Although I could probably take this analysis even further, the last thing I want to point out here is the how the media is taking a play right out of the Brazilian playbook of deception in how to present race relations. In the headlines featured in the first photo in this article, we see lines such Folha de S. Paulo’s, “Marriage of Harry and Meghan Markle is a slap against racism but brings it to the surface”. Teen Vogue tells us that “Meghan Markle as Britain’s ‘Black Princess’ Is a Step Toward Upending Global White Supremacy” while El País weights in with “Black, foreigner and free, Meghan Markle is what British Royalty needed for 2017.” Really? The power of propaganda. Let me simply ask, isn’t Brazil’s long history of race mixing and interracial marriage proof enough that racism/white supremacy can still maintain itself even through the crossing of races? Remember, Brazil’s solution to the “black problem” was the wide promotion of interracial unions until black people eventually disappeared through continuous infusions of European DNA. Which is exactly what would most likely happen if Harry and Meghan were to have children.

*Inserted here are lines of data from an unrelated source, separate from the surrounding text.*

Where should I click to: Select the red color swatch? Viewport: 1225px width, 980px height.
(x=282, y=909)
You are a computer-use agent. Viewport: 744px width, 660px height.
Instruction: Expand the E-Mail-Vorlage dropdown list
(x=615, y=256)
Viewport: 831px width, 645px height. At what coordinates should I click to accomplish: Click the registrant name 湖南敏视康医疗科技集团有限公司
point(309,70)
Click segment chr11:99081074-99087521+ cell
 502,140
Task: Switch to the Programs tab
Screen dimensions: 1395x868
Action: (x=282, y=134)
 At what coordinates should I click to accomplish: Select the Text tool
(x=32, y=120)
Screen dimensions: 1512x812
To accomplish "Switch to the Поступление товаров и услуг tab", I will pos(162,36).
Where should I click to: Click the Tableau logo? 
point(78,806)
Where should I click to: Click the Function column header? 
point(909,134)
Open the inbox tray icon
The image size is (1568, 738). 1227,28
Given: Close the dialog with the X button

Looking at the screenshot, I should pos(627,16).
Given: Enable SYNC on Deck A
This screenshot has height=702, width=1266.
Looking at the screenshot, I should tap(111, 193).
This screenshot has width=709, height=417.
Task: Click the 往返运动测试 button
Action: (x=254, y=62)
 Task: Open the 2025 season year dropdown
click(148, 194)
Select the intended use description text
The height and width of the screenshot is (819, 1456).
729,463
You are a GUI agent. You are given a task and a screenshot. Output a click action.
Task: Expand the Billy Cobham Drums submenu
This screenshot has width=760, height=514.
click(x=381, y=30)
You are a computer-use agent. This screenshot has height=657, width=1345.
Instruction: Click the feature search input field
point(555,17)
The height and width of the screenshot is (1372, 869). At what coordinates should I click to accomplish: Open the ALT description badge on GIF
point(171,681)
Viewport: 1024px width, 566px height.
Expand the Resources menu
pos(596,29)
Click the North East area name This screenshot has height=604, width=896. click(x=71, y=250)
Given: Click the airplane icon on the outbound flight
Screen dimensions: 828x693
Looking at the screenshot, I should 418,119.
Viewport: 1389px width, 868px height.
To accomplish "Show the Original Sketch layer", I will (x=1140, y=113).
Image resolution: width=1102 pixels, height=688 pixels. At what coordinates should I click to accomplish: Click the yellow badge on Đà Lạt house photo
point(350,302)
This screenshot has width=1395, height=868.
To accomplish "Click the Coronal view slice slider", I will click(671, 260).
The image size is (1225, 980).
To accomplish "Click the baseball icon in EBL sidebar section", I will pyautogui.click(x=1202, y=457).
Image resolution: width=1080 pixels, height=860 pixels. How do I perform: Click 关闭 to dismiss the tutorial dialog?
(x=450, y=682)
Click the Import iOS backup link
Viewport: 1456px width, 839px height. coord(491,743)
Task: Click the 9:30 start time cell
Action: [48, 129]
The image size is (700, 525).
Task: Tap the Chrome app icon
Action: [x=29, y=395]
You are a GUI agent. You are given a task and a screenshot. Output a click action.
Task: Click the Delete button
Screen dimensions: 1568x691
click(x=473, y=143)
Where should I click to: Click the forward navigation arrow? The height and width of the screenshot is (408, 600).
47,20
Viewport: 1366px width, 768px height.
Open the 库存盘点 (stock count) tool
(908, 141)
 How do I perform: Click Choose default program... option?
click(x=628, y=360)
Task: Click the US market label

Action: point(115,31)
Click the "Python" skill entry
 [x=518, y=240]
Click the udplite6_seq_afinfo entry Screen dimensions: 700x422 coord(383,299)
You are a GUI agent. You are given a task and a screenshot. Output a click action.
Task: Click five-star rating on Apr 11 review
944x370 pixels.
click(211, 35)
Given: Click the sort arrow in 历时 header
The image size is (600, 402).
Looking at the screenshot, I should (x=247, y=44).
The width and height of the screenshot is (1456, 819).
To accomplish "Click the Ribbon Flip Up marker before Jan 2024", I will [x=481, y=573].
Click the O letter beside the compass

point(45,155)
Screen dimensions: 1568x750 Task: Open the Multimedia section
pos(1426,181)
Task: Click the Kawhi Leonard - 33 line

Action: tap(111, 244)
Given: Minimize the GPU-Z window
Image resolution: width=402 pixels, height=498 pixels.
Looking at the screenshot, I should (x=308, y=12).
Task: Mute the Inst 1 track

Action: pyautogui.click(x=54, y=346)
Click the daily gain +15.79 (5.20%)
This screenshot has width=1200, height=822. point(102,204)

All this to say that I don’t see any reason that black people should be celebrating this engagement. In the same way that eight years of an Obama presidency were more of a farse that didn’t show any clear victories for African-Americans, Afro-Brazilians or any other group of black people, the marriage of one nearly white-looking woman of African ancestry will have no bearing on the global situation of black people. Suggesting that it is anything more than a media frenzy aiming to promote interracial unions around the world does nothing but once again demonstrate the deception that we as a people continue to fall for.